DIRECTIONS:
Write out the full listing below exactly as given.

RECORDS FOR THE EXERCISE:
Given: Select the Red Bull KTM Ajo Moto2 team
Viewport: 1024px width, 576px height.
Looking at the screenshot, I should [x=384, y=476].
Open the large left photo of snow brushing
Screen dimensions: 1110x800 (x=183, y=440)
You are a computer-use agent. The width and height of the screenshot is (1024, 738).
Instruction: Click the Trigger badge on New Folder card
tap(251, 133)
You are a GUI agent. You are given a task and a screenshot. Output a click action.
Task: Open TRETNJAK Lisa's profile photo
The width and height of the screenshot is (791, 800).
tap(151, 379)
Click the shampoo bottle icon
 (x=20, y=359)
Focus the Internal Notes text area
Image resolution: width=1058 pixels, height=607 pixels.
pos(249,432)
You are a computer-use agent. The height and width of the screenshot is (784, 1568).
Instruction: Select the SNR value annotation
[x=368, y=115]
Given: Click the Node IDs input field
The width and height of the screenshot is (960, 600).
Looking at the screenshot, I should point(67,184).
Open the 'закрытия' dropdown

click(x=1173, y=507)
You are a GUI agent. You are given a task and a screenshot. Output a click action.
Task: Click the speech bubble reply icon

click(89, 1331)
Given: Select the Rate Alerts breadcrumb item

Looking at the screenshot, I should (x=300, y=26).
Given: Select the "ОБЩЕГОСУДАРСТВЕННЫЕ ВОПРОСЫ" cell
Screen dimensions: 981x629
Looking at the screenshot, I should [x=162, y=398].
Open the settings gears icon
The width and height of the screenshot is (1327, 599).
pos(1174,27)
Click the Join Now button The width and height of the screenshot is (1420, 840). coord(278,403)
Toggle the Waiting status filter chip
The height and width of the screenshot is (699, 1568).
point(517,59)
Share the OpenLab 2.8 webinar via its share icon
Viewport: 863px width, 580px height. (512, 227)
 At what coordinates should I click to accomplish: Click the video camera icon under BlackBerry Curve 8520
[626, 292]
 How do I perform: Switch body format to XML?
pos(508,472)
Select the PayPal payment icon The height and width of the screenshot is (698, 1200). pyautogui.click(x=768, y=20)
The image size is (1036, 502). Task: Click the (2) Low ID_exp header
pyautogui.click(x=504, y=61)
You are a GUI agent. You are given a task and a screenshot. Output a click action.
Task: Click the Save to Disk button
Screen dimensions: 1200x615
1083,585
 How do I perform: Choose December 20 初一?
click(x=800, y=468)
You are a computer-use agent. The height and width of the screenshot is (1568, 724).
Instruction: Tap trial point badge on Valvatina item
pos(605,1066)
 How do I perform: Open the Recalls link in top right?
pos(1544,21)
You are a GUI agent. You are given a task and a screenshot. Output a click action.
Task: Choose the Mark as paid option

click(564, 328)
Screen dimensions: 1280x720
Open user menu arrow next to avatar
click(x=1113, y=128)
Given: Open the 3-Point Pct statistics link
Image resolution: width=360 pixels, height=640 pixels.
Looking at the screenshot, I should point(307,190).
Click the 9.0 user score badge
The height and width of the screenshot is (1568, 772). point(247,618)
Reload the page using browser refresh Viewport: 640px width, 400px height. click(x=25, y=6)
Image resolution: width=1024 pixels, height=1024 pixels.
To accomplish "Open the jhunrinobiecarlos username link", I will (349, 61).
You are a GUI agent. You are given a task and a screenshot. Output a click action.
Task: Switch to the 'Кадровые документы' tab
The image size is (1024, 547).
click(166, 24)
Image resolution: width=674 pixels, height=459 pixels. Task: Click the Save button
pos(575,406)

RESPONSE TO THIS EXERCISE:
Given: Select the Red Bull KTM Ajo Moto2 team
Viewport: 1024px width, 576px height.
Looking at the screenshot, I should [x=384, y=476].
Open the large left photo of snow brushing
Screen dimensions: 1110x800 (x=183, y=440)
You are a computer-use agent. The width and height of the screenshot is (1024, 738).
Instruction: Click the Trigger badge on New Folder card
tap(251, 133)
You are a GUI agent. You are given a task and a screenshot. Output a click action.
Task: Open TRETNJAK Lisa's profile photo
The width and height of the screenshot is (791, 800).
tap(151, 379)
Click the shampoo bottle icon
 (x=20, y=359)
Focus the Internal Notes text area
Image resolution: width=1058 pixels, height=607 pixels.
pos(249,432)
You are a computer-use agent. The height and width of the screenshot is (784, 1568).
Instruction: Select the SNR value annotation
[x=368, y=115]
Given: Click the Node IDs input field
The width and height of the screenshot is (960, 600).
Looking at the screenshot, I should point(67,184).
Open the 'закрытия' dropdown

click(x=1173, y=507)
You are a GUI agent. You are given a task and a screenshot. Output a click action.
Task: Click the speech bubble reply icon

click(89, 1331)
Given: Select the Rate Alerts breadcrumb item

Looking at the screenshot, I should (x=300, y=26).
Given: Select the "ОБЩЕГОСУДАРСТВЕННЫЕ ВОПРОСЫ" cell
Screen dimensions: 981x629
Looking at the screenshot, I should [x=162, y=398].
Open the settings gears icon
The width and height of the screenshot is (1327, 599).
pos(1174,27)
Click the Join Now button The width and height of the screenshot is (1420, 840). coord(278,403)
Toggle the Waiting status filter chip
The height and width of the screenshot is (699, 1568).
point(517,59)
Share the OpenLab 2.8 webinar via its share icon
Viewport: 863px width, 580px height. (512, 227)
 At what coordinates should I click to accomplish: Click the video camera icon under BlackBerry Curve 8520
[626, 292]
 How do I perform: Switch body format to XML?
pos(508,472)
Select the PayPal payment icon The height and width of the screenshot is (698, 1200). pyautogui.click(x=768, y=20)
The image size is (1036, 502). Task: Click the (2) Low ID_exp header
pyautogui.click(x=504, y=61)
You are a GUI agent. You are given a task and a screenshot. Output a click action.
Task: Click the Save to Disk button
Screen dimensions: 1200x615
1083,585
 How do I perform: Choose December 20 初一?
click(x=800, y=468)
You are a computer-use agent. The height and width of the screenshot is (1568, 724).
Instruction: Tap trial point badge on Valvatina item
pos(605,1066)
 How do I perform: Open the Recalls link in top right?
pos(1544,21)
You are a GUI agent. You are given a task and a screenshot. Output a click action.
Task: Choose the Mark as paid option

click(564, 328)
Screen dimensions: 1280x720
Open user menu arrow next to avatar
click(x=1113, y=128)
Given: Open the 3-Point Pct statistics link
Image resolution: width=360 pixels, height=640 pixels.
Looking at the screenshot, I should point(307,190).
Click the 9.0 user score badge
The height and width of the screenshot is (1568, 772). point(247,618)
Reload the page using browser refresh Viewport: 640px width, 400px height. click(x=25, y=6)
Image resolution: width=1024 pixels, height=1024 pixels.
To accomplish "Open the jhunrinobiecarlos username link", I will (349, 61).
You are a GUI agent. You are given a task and a screenshot. Output a click action.
Task: Switch to the 'Кадровые документы' tab
The image size is (1024, 547).
click(166, 24)
Image resolution: width=674 pixels, height=459 pixels. Task: Click the Save button
pos(575,406)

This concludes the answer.